Written task:
Could you copy the material below line for line, with every character unchanged?

+++ Given information +++

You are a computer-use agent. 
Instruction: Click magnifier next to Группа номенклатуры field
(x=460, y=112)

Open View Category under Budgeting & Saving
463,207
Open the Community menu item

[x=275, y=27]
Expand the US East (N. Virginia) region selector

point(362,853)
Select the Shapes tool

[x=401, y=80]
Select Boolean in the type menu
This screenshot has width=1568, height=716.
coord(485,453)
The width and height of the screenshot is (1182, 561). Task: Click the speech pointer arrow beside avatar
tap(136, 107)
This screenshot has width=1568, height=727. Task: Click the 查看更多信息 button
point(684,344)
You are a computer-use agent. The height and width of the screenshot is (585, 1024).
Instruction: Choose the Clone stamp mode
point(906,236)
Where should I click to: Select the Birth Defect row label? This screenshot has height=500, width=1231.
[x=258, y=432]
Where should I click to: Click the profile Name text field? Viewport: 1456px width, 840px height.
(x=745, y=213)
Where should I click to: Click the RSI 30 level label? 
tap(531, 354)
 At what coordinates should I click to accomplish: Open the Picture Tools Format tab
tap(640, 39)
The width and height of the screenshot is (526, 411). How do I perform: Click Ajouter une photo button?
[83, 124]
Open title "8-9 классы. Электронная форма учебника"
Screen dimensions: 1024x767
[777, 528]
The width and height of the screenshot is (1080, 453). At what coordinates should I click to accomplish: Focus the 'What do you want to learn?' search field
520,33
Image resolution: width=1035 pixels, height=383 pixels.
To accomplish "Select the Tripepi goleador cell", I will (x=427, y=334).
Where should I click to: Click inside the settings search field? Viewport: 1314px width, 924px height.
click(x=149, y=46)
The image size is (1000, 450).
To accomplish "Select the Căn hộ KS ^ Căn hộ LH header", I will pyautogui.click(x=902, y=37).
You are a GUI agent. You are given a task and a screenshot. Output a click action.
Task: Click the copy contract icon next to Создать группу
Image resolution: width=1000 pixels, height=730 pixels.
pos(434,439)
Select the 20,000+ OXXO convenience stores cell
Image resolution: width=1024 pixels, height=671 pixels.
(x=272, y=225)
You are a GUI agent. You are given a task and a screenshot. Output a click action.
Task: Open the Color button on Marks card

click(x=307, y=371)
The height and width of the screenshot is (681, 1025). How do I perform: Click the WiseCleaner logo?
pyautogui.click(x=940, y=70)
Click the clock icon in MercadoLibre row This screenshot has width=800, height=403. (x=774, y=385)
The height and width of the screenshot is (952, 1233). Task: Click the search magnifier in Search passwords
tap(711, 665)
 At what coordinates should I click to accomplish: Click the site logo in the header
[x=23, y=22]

+++

The answer:
You are a computer-use agent. 
Instruction: Click magnifier next to Группа номенклатуры field
(x=460, y=112)

Open View Category under Budgeting & Saving
463,207
Open the Community menu item

[x=275, y=27]
Expand the US East (N. Virginia) region selector

point(362,853)
Select the Shapes tool

[x=401, y=80]
Select Boolean in the type menu
This screenshot has width=1568, height=716.
coord(485,453)
The width and height of the screenshot is (1182, 561). Task: Click the speech pointer arrow beside avatar
tap(136, 107)
This screenshot has width=1568, height=727. Task: Click the 查看更多信息 button
point(684,344)
You are a computer-use agent. The height and width of the screenshot is (585, 1024).
Instruction: Choose the Clone stamp mode
point(906,236)
Where should I click to: Select the Birth Defect row label? This screenshot has height=500, width=1231.
[x=258, y=432]
Where should I click to: Click the profile Name text field? Viewport: 1456px width, 840px height.
(x=745, y=213)
Where should I click to: Click the RSI 30 level label? 
tap(531, 354)
 At what coordinates should I click to accomplish: Open the Picture Tools Format tab
tap(640, 39)
The width and height of the screenshot is (526, 411). How do I perform: Click Ajouter une photo button?
[83, 124]
Open title "8-9 классы. Электронная форма учебника"
Screen dimensions: 1024x767
[777, 528]
The width and height of the screenshot is (1080, 453). At what coordinates should I click to accomplish: Focus the 'What do you want to learn?' search field
520,33
Image resolution: width=1035 pixels, height=383 pixels.
To accomplish "Select the Tripepi goleador cell", I will (x=427, y=334).
Where should I click to: Click inside the settings search field? Viewport: 1314px width, 924px height.
click(x=149, y=46)
The image size is (1000, 450).
To accomplish "Select the Căn hộ KS ^ Căn hộ LH header", I will pyautogui.click(x=902, y=37).
You are a GUI agent. You are given a task and a screenshot. Output a click action.
Task: Click the copy contract icon next to Создать группу
Image resolution: width=1000 pixels, height=730 pixels.
pos(434,439)
Select the 20,000+ OXXO convenience stores cell
Image resolution: width=1024 pixels, height=671 pixels.
(x=272, y=225)
You are a GUI agent. You are given a task and a screenshot. Output a click action.
Task: Open the Color button on Marks card

click(x=307, y=371)
The height and width of the screenshot is (681, 1025). How do I perform: Click the WiseCleaner logo?
pyautogui.click(x=940, y=70)
Click the clock icon in MercadoLibre row This screenshot has width=800, height=403. (x=774, y=385)
The height and width of the screenshot is (952, 1233). Task: Click the search magnifier in Search passwords
tap(711, 665)
 At what coordinates should I click to accomplish: Click the site logo in the header
[x=23, y=22]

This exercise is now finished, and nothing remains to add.